** Opening TEXT PROVIDED block **

My doctor came into our room; he said that the other surgeon in this morning had two scheduled surgeries and that I would get my C-Section around 12 pm (as long as there were no complications). Basically, he told me to hang in there and he would see me soon. Logically, I can understand why they did not do my C-Section first. Doctors have schedules. They plan for those schedules. As much as I hate to admit it, although I was in a great deal of pain my situation was not life and death. My baby was fine.
I had been in labor for 13 hours. I relied on God’s strength and would have to take each contraction one at a time. I would no longer be getting any pain medication until I had my surgery. For the next few hours I focused on getting my spinal. It sounds crazy, who would want a long needle being inserted into their spine? A person in desperate pain.

** Closing TEXT PROVIDED block **
** Opening STUDY MATERIAL block **

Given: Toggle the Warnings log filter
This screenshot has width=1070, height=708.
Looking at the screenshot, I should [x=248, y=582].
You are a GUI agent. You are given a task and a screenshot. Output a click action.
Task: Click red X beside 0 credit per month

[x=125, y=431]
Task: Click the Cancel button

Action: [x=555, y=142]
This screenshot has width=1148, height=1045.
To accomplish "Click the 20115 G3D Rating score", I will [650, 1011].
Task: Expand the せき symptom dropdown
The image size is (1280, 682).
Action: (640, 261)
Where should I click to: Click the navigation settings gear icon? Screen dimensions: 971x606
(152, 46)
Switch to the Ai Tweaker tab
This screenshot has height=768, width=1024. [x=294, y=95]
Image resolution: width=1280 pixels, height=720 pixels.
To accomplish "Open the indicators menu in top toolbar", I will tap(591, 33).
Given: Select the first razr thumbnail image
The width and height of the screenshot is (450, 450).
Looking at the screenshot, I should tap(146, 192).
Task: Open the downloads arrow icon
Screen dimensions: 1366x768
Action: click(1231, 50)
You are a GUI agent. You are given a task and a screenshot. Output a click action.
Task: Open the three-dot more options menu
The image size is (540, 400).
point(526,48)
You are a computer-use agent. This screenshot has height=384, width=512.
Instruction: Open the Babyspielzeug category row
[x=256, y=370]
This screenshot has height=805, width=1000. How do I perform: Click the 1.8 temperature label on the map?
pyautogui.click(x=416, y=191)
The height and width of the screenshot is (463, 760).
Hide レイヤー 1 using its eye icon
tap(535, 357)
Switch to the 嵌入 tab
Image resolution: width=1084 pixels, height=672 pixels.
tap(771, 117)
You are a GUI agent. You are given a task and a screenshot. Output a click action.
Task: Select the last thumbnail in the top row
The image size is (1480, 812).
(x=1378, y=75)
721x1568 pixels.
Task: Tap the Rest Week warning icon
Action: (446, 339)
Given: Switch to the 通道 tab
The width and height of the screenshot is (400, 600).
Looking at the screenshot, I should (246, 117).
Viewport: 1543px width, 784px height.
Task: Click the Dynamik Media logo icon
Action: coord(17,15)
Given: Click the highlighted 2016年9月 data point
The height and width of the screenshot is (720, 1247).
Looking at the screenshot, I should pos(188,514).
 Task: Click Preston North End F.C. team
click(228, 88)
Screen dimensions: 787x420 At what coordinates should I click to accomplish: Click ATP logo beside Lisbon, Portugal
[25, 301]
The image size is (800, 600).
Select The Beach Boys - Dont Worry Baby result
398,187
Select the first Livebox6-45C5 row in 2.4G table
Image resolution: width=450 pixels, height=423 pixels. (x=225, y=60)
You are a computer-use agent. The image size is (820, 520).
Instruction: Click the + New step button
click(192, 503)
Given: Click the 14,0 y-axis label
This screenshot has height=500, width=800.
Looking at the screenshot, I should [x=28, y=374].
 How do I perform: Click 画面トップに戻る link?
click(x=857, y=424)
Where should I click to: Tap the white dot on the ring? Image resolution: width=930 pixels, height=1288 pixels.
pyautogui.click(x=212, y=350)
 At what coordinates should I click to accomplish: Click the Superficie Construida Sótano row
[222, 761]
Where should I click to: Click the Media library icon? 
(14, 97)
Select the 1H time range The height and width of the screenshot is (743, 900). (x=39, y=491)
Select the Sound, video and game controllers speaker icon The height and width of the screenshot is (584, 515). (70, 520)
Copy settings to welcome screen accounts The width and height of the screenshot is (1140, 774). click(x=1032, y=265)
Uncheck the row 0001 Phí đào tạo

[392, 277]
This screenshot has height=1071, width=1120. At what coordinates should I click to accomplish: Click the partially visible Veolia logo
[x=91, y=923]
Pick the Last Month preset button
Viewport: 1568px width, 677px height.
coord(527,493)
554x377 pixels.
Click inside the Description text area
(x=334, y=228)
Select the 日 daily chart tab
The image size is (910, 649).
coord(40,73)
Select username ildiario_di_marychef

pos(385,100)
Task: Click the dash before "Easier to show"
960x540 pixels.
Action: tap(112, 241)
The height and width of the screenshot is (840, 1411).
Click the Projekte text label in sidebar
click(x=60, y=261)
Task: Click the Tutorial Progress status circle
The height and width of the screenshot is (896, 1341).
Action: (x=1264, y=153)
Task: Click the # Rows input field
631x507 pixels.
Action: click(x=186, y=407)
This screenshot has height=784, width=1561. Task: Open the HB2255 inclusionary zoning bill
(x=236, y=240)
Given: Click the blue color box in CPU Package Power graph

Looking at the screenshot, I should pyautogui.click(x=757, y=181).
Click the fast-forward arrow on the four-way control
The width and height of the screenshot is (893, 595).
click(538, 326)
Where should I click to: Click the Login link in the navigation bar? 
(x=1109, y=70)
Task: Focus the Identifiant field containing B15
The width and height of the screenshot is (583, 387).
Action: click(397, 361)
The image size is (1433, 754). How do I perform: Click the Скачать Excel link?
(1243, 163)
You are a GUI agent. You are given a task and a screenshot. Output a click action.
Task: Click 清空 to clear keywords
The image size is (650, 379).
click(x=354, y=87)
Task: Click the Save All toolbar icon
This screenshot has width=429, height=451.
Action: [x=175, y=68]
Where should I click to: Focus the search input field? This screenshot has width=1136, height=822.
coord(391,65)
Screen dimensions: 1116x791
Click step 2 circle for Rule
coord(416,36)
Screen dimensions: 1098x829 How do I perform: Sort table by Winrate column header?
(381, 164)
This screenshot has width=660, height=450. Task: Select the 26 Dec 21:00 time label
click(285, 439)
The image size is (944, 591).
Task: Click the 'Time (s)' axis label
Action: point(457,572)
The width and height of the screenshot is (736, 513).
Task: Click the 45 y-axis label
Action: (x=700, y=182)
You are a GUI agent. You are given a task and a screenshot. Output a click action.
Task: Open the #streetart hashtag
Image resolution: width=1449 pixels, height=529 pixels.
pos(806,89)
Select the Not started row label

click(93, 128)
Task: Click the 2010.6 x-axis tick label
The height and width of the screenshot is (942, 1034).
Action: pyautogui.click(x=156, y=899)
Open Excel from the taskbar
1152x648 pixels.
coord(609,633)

** Closing STUDY MATERIAL block **

WHAT YOU HAVE TO DO: In the labor account, how many hours had the writer been in labor?

EXERCISE RESPONSE: 13 hours.